Im späten Sommer zieren die gelben Knopfblüten des Rainfarn Straßen- und Wegesränder. Die stark duftende Pflanze mit den an Farn erinnernden Blättern ist vielen Bestäubern eine wichtige Nahrungsquelle im sonst eher kargen Blütenangebot des nahenden Herbstes. Von vielen heute als Unkraut verschmäht, war der Rainfarn in früheren Zeiten jedoch eine wichtige Heil- und Zauberpflanze. Auch als Färberpflanze wurde der Rainfarn verwendet.

Der Rainfarn (Tanacetum vulgare), der auch als Wurmkraut bezeichnet wird, wurde früher als ein Mittel gegen Darmparasiten bei Mensch und Tier eingesetzt. Hierzu wurden die frischen oder getrockneten Blütenköpfe innerlich eingenommen. Bei der Dosierung muss man jedoch vorsichtig sein, da die innerliche Verwendung großer Mengen Rainfarns eine negative Wirkung haben kann. Da der Wirkstoffgehalt im Rainfarn wie bei allen Naturprodukten schwanken kann, ist eine genaue Mengenangabe stets individuell zu evaluieren. Grund für diese antiparasitäre Wirkung sind die im Kraut reichlich enthaltenen Bitterstoffe. Besonders Thujone, die auch für das typisch bittere Aroma von Wermut, Beifuß und Absinth verantwortlich sind, finden sich im ätherischen Öl des Rainfarn. Darüber hinaus sind es vornehmlich Campher und Borneol, die diesem Kraut seinen unverwechselbaren Duft verleihen. Es finden sich aber auch Cumarine und in geringen Mengen eine Vielzahl weiterer Duftstoffe. Rainfarn, insbesondere das extrahierte ätherische Öl, hat zudem eine stark insektizide Wirkung. Aus diesem Grund wurde Rainfarn früher genutzt, um Ungeziefer und Schädlinge aus Kleiderschränken und Vorratskammern fernzuhalten. Waschungen mit Abkochungen oder Ölen aus Rainfarn wurden zur Behandlung und Vorbeugung bei Flöhen und Kopfläusen verwendet. Das Kraut wurde zudem neben Äckern angepflanzt, um Kartoffelkäfer und andere Insekten von den Feldern zu vertreiben. Aus diesem Grund findet sich das Kraut noch heute häufig wildwachsend am Rand von Ackerflächen.

Äußerlich wurden Breiumschläge aus dem frischen Kraut zur Behandlung von Prellungen, Quetschungen, Verstauchungen, Krampfadern und Rheuma verwendet. Hildegard von Bingen empfahl eine Suppe aus Rainfarnblättern bei Verdauungsbeschwerden. Moderne Studien konnten zudem eine antivirale Wirkung von Extrakten aus der Pflanze nachweisen. Diese Wirkung führt man auf die Inhaltsstoffe Isochlorogensäure und Axillarin zurück.

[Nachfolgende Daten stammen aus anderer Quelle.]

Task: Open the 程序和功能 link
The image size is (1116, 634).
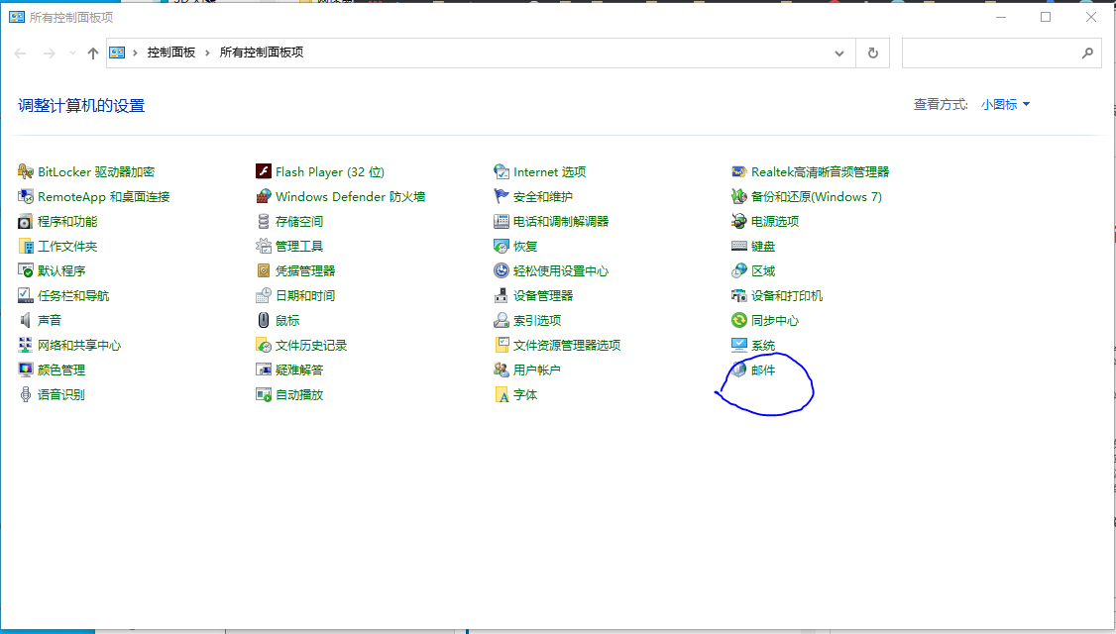Action: [67, 221]
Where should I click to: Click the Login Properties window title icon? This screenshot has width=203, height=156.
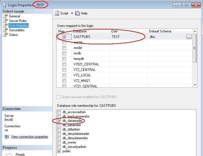[x=4, y=5]
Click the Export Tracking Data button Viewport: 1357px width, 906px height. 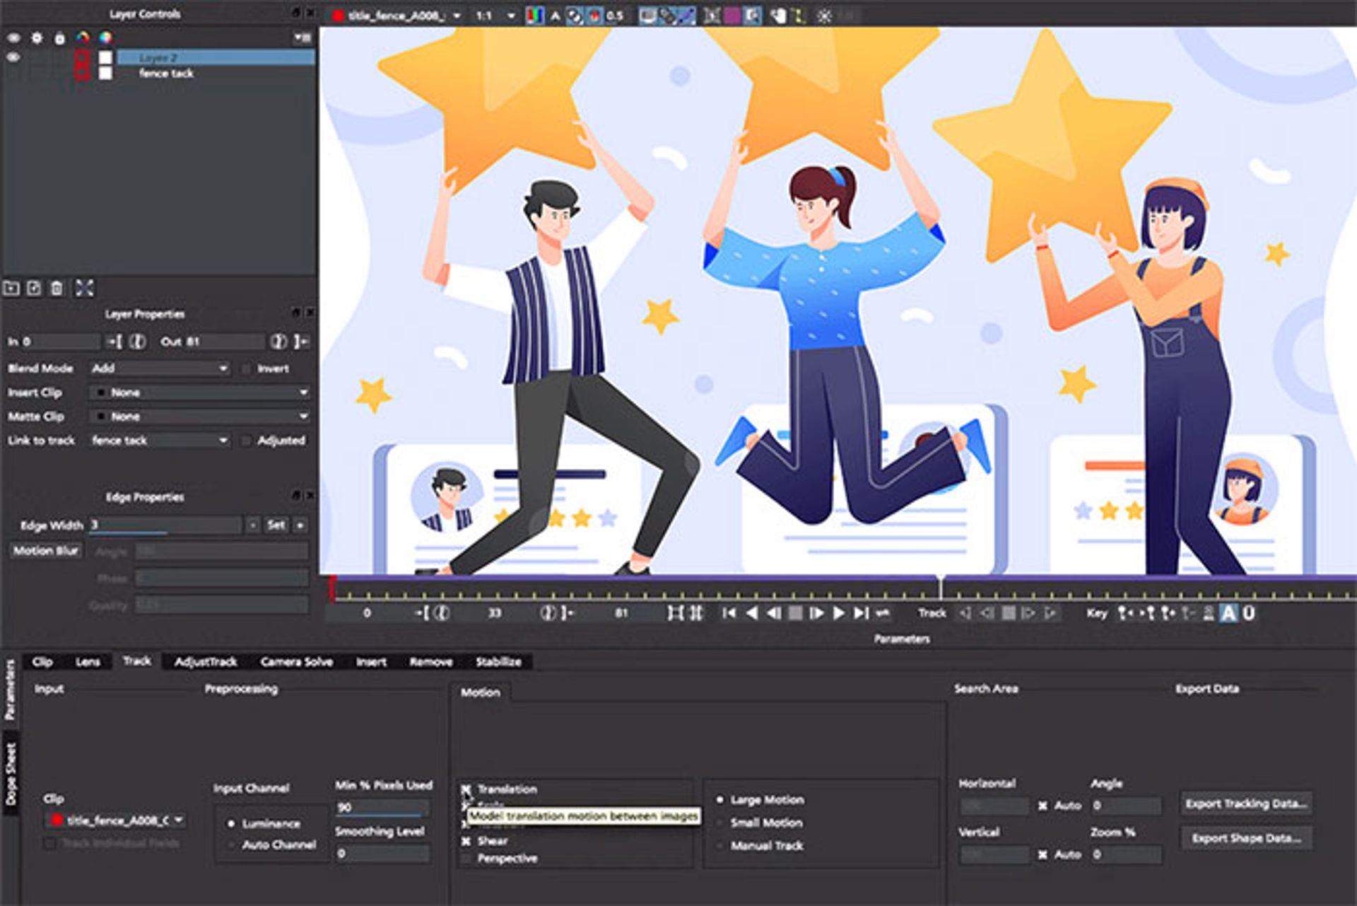coord(1247,803)
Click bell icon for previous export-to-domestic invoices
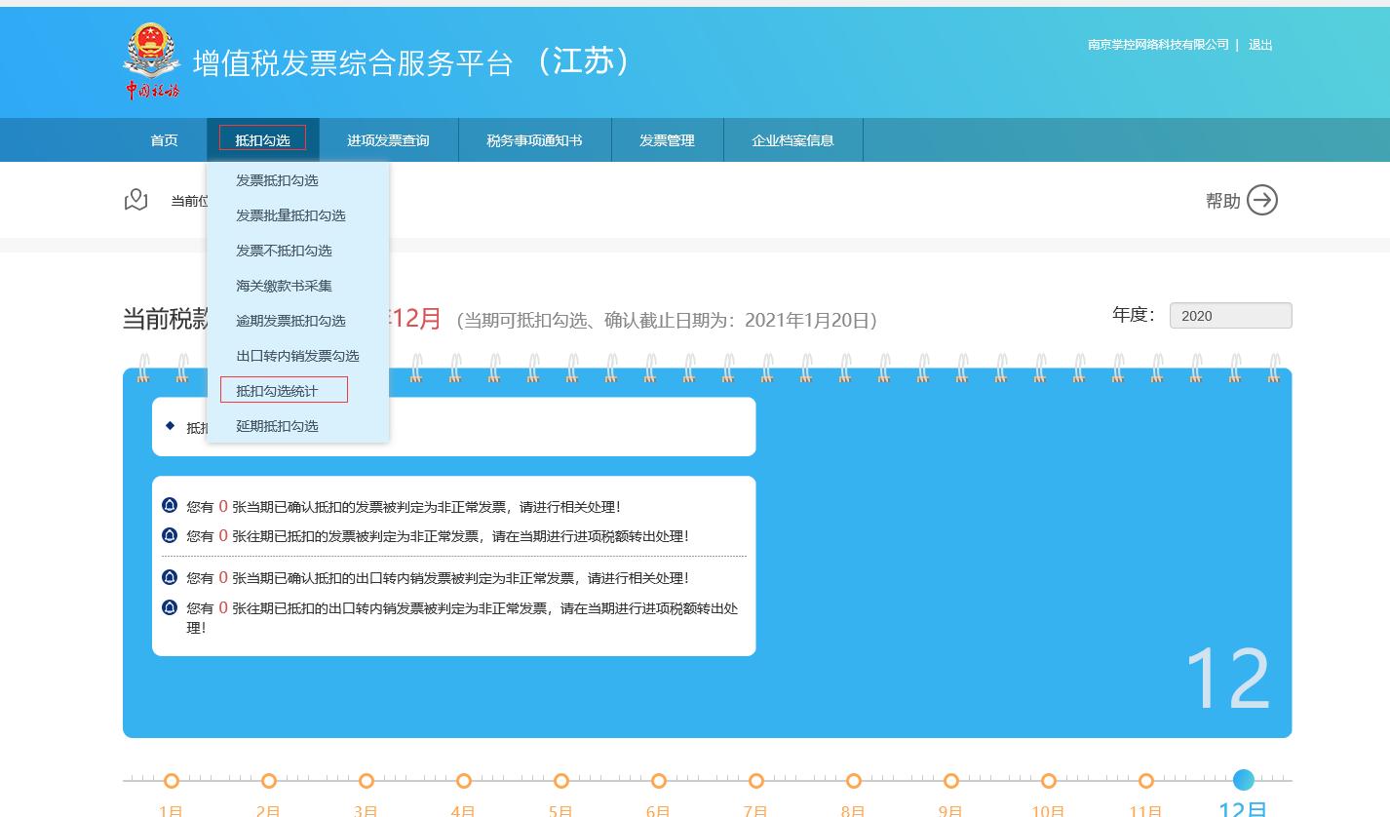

In der Imkerei ist der getrocknete Rainfarn ein beliebtes Kraut für die Imkerpfeife. Die lang glühenden Pflanzenteile erzeugen einen lieblich, aromatisch duftenden Rauch, mit denen die Bienen eingeräuchert werden. Mehr hierzu findet sich in meinen Artikel Starker Tobak für die Imkerpfeife. Als Färberpflanze wurde der Rainfarn zudem genutzt, um Stoffe und Garne dunkelgelb zu färben. Hierzu müssen die Blütenköpfe jedoch noch mit Alaun gebeizt werden. Man braucht ca. 400 g Blütenköpfe, um 100 g Stoff oder Garn zu färben.

Der Rainfarn war auch eine wichtige Zauberpflanze. Bündel des getrockneten Krautes wurden in Haus und Ställen aufgehängt und sollten vor Blitzschlag und anderem Unheil schützen. Verräuchert wurde die aromatische Pflanze, um aufziehende Unwetter abzuwehren. Volkstümliche Bezeichnungen wie Donnerkaut, Blitzkraut und Gewitterkraut deuten noch heute auf diese Verwendung hin. Doch nicht nur Wetterzauber ließen sich mit dem Rainfarn durchführen. Auch gegen »Unwetter« spiritueller Natur sollte das Kraut helfen. So wurde es rituell verwendet, um negative Energien zu beseitigen, vor bösen Geistern zu schützen und aufgeladene Stimmungen zu harmonisieren.